Es un pequeño afluente que atraviesa comunidades de Zapotitán, en el distrito de Ciudad Arce, y El Tinteral, en el distrito de Coatepeque. En verano apenas alcanza alrededor de un metro de ancho y su profundidad difícilmente supera los diez centímetros. Pero, pese a su fragilidad, durante años albergó peces, cangrejos, ranas, aves y otros animales silvestres. Hoy, buena parte de esa vida ha desaparecido poco a poco.
La razón tiene nombre: extracción de arena.
Lo que comenzó como una actividad aparentemente localizada se ha convertido en una amenaza para el ecosistema de la zona. Se remueve el lecho del río, se destruye el bosque de galería, desaparecen especies, se altera el cauce y disminuyen las fuentes de agua utilizadas por los habitantes de su entorno. Mientras tanto, los camiones siguen llegando sin aparente permiso.
Y aquí aparece la pregunta más incómoda: ¿dónde están las autoridades?
Los vecinos han denunciado. Han llamado al 911. Han acudido a la Policía Nacional Civil, al Ministerio de Medio Ambiente y a las autoridades municipales. Se han colocado rótulos de prohibición. Se han realizado algunas intervenciones. Incluso se han encontrado camiones cuya carga fue devuelta al río por incumplir las condiciones de extracción.
Pero la extracción continúa y el río agoniza.
La respuesta de la Autoridad Salvadoreña del Agua (ASA) debería encender todas las alarmas. Según la información entregada a un ciudadano, esa institución ha recibido 337 denuncias relacionadas con la extracción de arena en el río Las Lágrimas: 260 han sido tramitadas y 77 permanecen pendientes. Más grave aún: la ASA señala que no existen medidas específicas de protección para este río.
¿Puede considerarse normal que un río tan vulnerable acumule cientos de denuncias y continúe sin un esquema específico de protección?

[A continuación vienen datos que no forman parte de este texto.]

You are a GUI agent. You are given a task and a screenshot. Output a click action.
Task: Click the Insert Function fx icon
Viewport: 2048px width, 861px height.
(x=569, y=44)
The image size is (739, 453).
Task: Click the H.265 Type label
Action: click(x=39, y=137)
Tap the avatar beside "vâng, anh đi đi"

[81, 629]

La situación se vuelve todavía más desconcertante cuando se informa que existió un permiso de extracción vigente entre junio de 2025 y junio de 2026, pero que actualmente no se reporta una renovación. Sin embargo, la actividad extractiva continúa. También existen denuncias sobre extracción fuera de las coordenadas autorizadas.
Entonces, ¿quién controla? ¿Quién inspecciona? ¿Quién sanciona? ¿Quién responde? ¿Quién o quiénes protegen al río Las Lágrimas?
Las alcaldías de La Libertad Centro y Santa Ana Este, responsables de los territorios donde se encuentra el río, tampoco pueden limitarse a colocar rótulos o declarar prohibiciones en el papel. Una prohibición que nadie vigila termina siendo una invitación a incumplirla.
Y hay un elemento todavía más delicado: habitantes de la zona aseguran haber recibido amenazas por denunciar. Si una persona tiene miedo de llamar a las autoridades porque teme represalias, el problema dejó de ser exclusivamente ambiental. Se convirtió también en un problema de seguridad y de gobernabilidad.
No corresponde afirmar, sin una investigación, que detrás de los permisos o de la falta de controles exista corrupción. Pero sí corresponde exigir que se investigue cualquier posible irregularidad, que se hagan públicos los permisos, sus titulares, vigencias, coordenadas y condiciones, y que se determine quién está cumpliendo y quién está incumpliendo la ley.
El río Las Lágrimas no es propiedad de los extractores, de las municipalidades ni de ningún funcionario. Es parte del patrimonio natural de todos y todas las salvadoreñas.
Cada camión que extrae arena sin control se lleva algo más que material: se lleva un pedazo del equilibrio de un ecosistema que difícilmente podrá recuperarse.
Las autoridades todavía están a tiempo de actuar. Pero si continúan respondiendo con silencio, trámites y promesas mientras el río se deteriora, algún día las comunidades tendrán que explicar a sus hijos e hijas por qué permitieron que un río llamado Las Lágrimas terminara convertido en un cauce sin vida.
El río ya está dando señales de agonía. Lo que falta saber es cuánto tiempo más tardarán las autoridades en escucharlo.
Oscar Pérez, periodista y comunicador social salvadoreño.